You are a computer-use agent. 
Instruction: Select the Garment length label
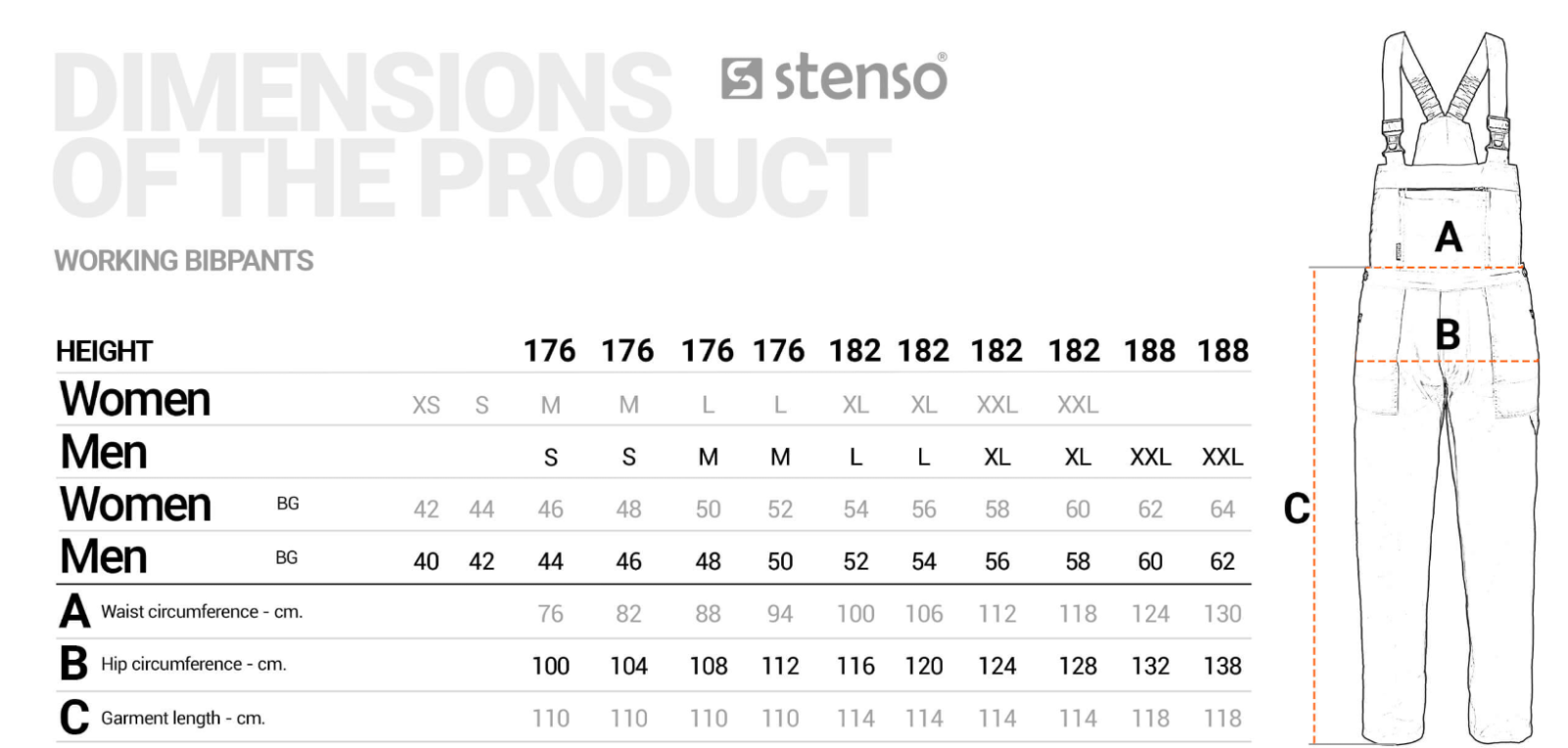(x=183, y=718)
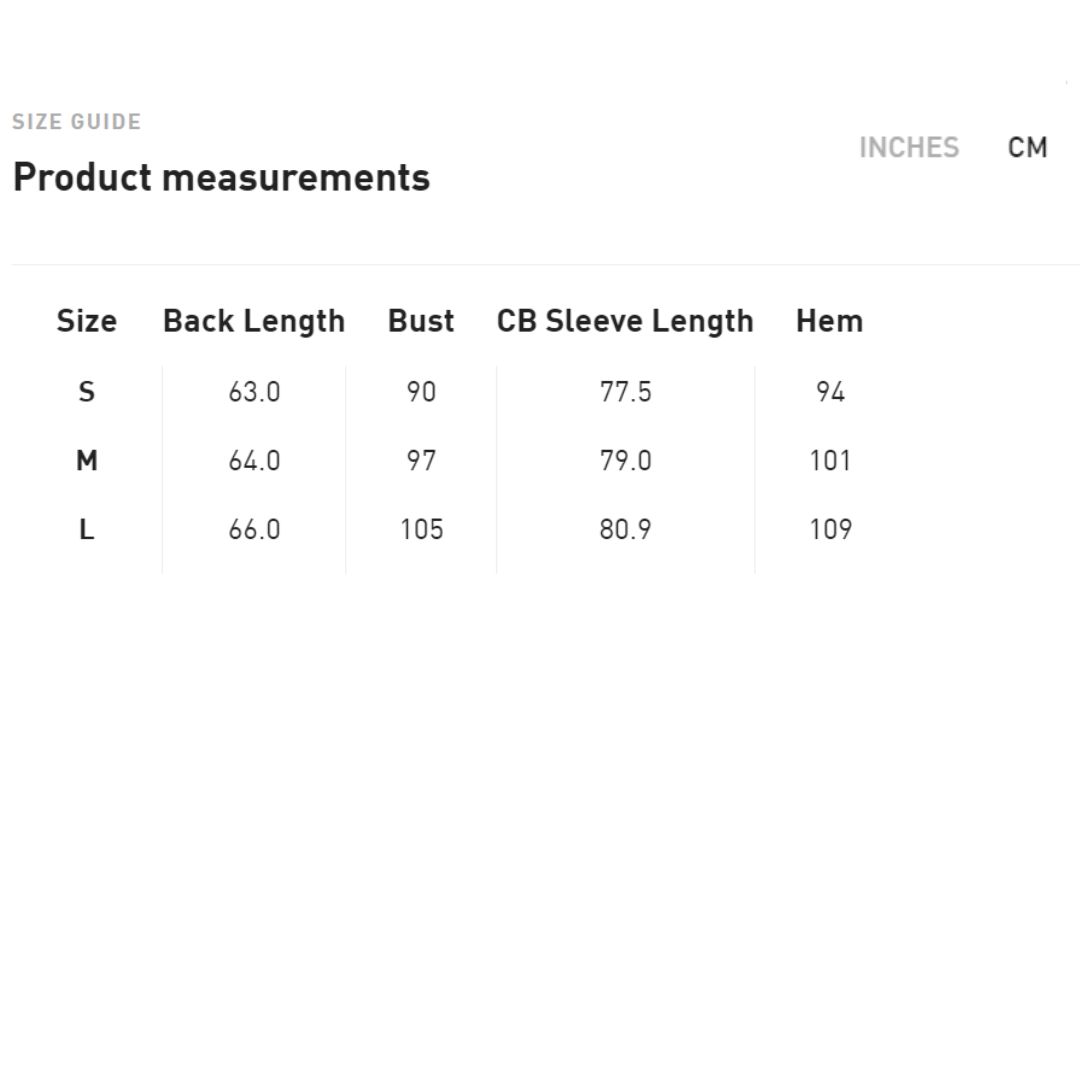Click the Hem column header
Viewport: 1080px width, 1080px height.
(829, 321)
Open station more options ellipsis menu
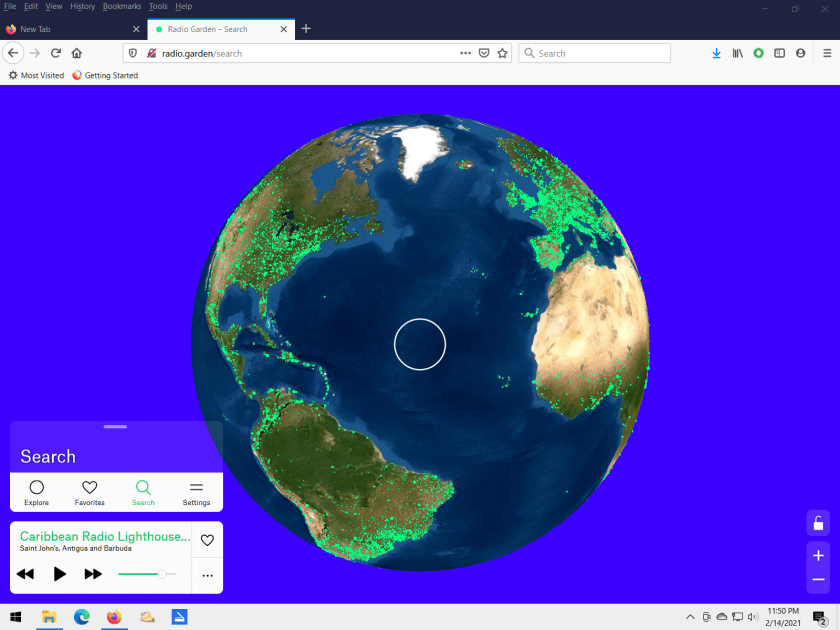This screenshot has height=630, width=840. [x=207, y=575]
☆ ☆ ☆ ☆ ☆ ☆ ☆
> **What to work on**: Give every entry again verbatim, with no pictures.

> **Output for this task**:
You are a computer-use agent. 
Instruction: Select the Garment length label
(x=183, y=718)
Click the Hem column header
Viewport: 1080px width, 1080px height.
(829, 321)
Open station more options ellipsis menu
This screenshot has height=630, width=840. [x=207, y=575]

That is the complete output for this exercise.